James Choi: Over the last ten years I've been doing a lot of work on how people make choices in retirement savings plans, and whether they appear to be optimizing in the way that we think that rational economic agents would. One of the main decisions we make in our financial lives is how much to save. And one of the best ways to save for retirement is a 401(k) plan because it's tax-advantaged and typically there's a matching contribution from the employer.
Because this is a high-stakes decision that has major implications for your material well-being in retirement, economists have traditionally thought that people would put a lot of thought into this decision and make it in a sensible way. One feature of sensible decision making is that the outcome doesn't depend on characteristics of the situation that don't affect its fundamental economics. One such characteristic is what happens when somebody doesn't act. In traditional economic theory, not acting is, in and of itself, a decision that reveals something about your preferences. So if I'm passive and as a result don't get enrolled in my 401(k) plan, then traditional economic theory would say that I've revealed that I don't want to be in the plan. If you change the plan so that I'm automatically enrolled unless I opt out, traditional economic theory would say that the outcome should be exactly the same: I would act so that I still end up not enrolled in the plan.

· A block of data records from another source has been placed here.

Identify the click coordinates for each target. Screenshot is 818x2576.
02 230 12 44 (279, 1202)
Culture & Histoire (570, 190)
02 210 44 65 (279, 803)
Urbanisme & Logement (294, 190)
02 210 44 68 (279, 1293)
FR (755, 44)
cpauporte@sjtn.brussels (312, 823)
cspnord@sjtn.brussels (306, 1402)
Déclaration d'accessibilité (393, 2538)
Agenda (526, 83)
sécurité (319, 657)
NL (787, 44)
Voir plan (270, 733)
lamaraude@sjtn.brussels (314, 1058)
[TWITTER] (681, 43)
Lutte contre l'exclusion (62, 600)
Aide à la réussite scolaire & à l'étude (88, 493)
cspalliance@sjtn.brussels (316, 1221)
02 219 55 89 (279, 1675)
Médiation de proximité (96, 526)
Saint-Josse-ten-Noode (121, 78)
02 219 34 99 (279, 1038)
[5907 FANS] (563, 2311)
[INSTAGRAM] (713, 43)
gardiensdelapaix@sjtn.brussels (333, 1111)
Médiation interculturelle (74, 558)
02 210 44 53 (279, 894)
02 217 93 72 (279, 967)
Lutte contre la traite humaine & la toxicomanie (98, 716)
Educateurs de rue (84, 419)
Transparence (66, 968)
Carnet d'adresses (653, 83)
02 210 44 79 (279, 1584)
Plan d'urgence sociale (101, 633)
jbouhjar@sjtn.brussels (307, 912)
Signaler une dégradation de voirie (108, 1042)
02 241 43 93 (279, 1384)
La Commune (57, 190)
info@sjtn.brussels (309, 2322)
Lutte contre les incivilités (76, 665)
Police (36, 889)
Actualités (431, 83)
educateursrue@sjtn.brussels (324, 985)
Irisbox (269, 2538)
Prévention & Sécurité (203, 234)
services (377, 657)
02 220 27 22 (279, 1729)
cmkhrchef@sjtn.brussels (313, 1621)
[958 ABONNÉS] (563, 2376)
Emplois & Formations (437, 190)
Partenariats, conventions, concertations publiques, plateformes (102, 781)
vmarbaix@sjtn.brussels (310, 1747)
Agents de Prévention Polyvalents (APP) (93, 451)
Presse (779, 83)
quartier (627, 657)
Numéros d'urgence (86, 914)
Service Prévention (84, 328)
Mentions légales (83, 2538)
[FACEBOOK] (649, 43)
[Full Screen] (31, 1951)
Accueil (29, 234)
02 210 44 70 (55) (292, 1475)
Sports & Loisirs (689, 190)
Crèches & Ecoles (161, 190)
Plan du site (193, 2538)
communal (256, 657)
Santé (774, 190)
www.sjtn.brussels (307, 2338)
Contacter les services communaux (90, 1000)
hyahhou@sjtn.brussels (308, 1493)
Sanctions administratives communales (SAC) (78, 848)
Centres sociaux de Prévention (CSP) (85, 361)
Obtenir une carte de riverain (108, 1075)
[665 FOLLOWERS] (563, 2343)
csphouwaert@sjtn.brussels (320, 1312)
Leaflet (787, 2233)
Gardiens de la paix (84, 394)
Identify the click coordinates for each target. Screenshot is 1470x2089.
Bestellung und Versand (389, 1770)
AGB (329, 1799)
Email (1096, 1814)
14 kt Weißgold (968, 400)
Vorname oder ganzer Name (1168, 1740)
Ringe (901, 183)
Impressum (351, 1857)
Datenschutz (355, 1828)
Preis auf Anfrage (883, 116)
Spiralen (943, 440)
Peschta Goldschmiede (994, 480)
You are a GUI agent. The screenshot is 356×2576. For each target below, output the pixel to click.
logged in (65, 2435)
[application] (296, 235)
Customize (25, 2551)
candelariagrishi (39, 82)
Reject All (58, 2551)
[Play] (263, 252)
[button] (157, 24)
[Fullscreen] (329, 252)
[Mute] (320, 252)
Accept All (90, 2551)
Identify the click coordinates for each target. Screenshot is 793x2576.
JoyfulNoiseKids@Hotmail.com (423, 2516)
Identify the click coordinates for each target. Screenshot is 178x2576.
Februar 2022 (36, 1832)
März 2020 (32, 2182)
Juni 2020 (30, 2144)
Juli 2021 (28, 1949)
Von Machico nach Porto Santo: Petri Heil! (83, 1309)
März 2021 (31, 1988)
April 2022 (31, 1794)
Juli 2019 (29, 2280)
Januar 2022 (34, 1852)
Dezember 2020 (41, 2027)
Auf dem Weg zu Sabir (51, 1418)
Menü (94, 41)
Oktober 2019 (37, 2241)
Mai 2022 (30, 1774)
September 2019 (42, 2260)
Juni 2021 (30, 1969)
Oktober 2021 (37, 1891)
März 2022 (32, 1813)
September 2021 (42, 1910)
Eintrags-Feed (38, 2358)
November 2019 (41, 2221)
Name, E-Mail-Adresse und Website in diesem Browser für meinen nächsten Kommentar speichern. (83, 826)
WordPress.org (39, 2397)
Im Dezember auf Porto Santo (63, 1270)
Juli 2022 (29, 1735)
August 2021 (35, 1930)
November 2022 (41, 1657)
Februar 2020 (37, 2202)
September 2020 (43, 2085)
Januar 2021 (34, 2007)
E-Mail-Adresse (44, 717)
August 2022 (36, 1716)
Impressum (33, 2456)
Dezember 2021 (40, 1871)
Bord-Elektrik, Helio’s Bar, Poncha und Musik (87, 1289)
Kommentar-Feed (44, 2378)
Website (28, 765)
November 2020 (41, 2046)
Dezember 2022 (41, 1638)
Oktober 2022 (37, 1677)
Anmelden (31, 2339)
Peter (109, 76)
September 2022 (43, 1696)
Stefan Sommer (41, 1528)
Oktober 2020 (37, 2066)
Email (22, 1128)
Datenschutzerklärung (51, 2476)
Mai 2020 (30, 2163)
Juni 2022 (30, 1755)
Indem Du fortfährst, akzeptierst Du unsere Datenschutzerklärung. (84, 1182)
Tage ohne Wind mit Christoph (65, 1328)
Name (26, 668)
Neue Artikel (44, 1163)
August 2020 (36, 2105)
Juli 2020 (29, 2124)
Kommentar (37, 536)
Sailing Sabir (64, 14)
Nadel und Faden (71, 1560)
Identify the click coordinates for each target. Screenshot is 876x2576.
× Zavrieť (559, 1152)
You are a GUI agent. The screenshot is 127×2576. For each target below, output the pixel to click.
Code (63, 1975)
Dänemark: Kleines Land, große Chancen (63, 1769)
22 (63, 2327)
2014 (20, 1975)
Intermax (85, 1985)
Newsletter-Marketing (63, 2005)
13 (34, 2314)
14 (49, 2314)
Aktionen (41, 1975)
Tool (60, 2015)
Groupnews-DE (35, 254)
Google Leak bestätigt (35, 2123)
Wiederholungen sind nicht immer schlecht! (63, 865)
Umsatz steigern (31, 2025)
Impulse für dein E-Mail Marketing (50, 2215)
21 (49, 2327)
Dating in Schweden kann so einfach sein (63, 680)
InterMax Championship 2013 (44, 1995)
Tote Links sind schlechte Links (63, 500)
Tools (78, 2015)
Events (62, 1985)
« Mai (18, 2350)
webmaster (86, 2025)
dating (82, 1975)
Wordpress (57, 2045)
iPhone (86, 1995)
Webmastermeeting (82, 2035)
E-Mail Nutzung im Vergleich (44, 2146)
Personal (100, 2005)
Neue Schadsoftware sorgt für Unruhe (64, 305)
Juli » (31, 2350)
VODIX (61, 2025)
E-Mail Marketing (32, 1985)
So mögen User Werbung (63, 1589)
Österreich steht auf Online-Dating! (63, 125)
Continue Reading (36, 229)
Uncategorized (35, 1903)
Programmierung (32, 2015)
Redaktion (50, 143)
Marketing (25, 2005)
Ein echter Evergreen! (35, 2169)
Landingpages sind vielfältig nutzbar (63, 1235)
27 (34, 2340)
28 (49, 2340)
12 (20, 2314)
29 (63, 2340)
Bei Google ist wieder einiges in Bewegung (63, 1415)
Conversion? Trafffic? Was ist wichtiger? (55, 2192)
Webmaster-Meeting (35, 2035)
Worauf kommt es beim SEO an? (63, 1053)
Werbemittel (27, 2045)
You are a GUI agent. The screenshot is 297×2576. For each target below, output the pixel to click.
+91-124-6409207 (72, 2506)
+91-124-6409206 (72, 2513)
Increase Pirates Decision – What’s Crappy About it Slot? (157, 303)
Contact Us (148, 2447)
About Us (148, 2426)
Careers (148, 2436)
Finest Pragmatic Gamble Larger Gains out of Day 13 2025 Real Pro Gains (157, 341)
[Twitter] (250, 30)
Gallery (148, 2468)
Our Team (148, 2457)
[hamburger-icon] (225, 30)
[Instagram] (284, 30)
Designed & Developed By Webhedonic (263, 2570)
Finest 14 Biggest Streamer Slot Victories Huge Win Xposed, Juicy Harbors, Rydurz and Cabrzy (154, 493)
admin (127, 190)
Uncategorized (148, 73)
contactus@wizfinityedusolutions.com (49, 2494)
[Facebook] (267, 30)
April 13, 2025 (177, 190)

In fact, what we've observed is that when the default is being enrolled in the plan, many more people — the overwhelming majority — end up enrolling in the plan than if the default is not enrolling. Most automatically enrolled people come into the plan at the default, which might be something like a 6% contribution rate invested in a lifecycle fund. Four years after the initial automatic enrollment in the plan, about half the people are still at these defaults, which they would not have chosen if they had to actively opt into the plan.
A major reason why people get pushed around like this is that they procrastinate. Quite frankly, the cost of delaying action in your retirement plan just one more day is not that large, and there are all sorts of things that are pressing today that you'd rather be tending to — the kid is screaming, dinner's not ready, the game is on TV — and thinking about your retirement savings plan is something that can wait until tomorrow. Of course, when tomorrow rolls around, other issues are pressing and you again choose to delay. Before you know it, a couple of years have gone by and you haven't changed from the status quo in your retirement plan. That's why the default is so powerful.
Keith Chen: Do you think that it's exclusively hyperbolic discounting that's driving this phenomenon?
Choi: I think hyperbolic discounting plays a big role. Let me describe what hyperbolic discounting is. Generally, when economists have modeled inter-temporal choice — that is, choices between two different times — we've treated your discount rate as not systematically depending on how imminent the earlier time period is. But if you're a hyperbolic discounter, then the present gets over-weighted relative to the future.
Say the choice is whether to bear a little pain by exercising on Tuesday for the sake of better health on Wednesday. On Monday, you feel that this tradeoff between Tuesday and Wednesday is a good deal, because Wednesday's gain doesn't get discounted so much relative to Tuesday's pain. So you're happy to plan on Monday to exercise on Tuesday. But once you actually arrive at Tuesday, you hugely discount Wednesday's gain relative to Tuesday's pain, and you decide not to exercise on Tuesday. You see these choice reversals: when you're choosing between two future periods, you're relatively willing to delay gratification, but when you're choosing between pleasure now versus pleasure in the future, you're very impatient. This can generate a kind of procrastination, where you delay sacrifice today, thinking that you'll be more patient tomorrow and will get to it then. But in fact when tomorrow rolls around, again, you become impatient and want to push the sacrifice off one more day.
Of course, there are other things that also give the default power. For example, we know that there's something called the endorsement effect, where people believe that a default that the employer has set carries implicit advice about what the right choice is.
Judy Chevalier: Especially if they have what you might think of as high cognitive costs for dealing with this particular problem.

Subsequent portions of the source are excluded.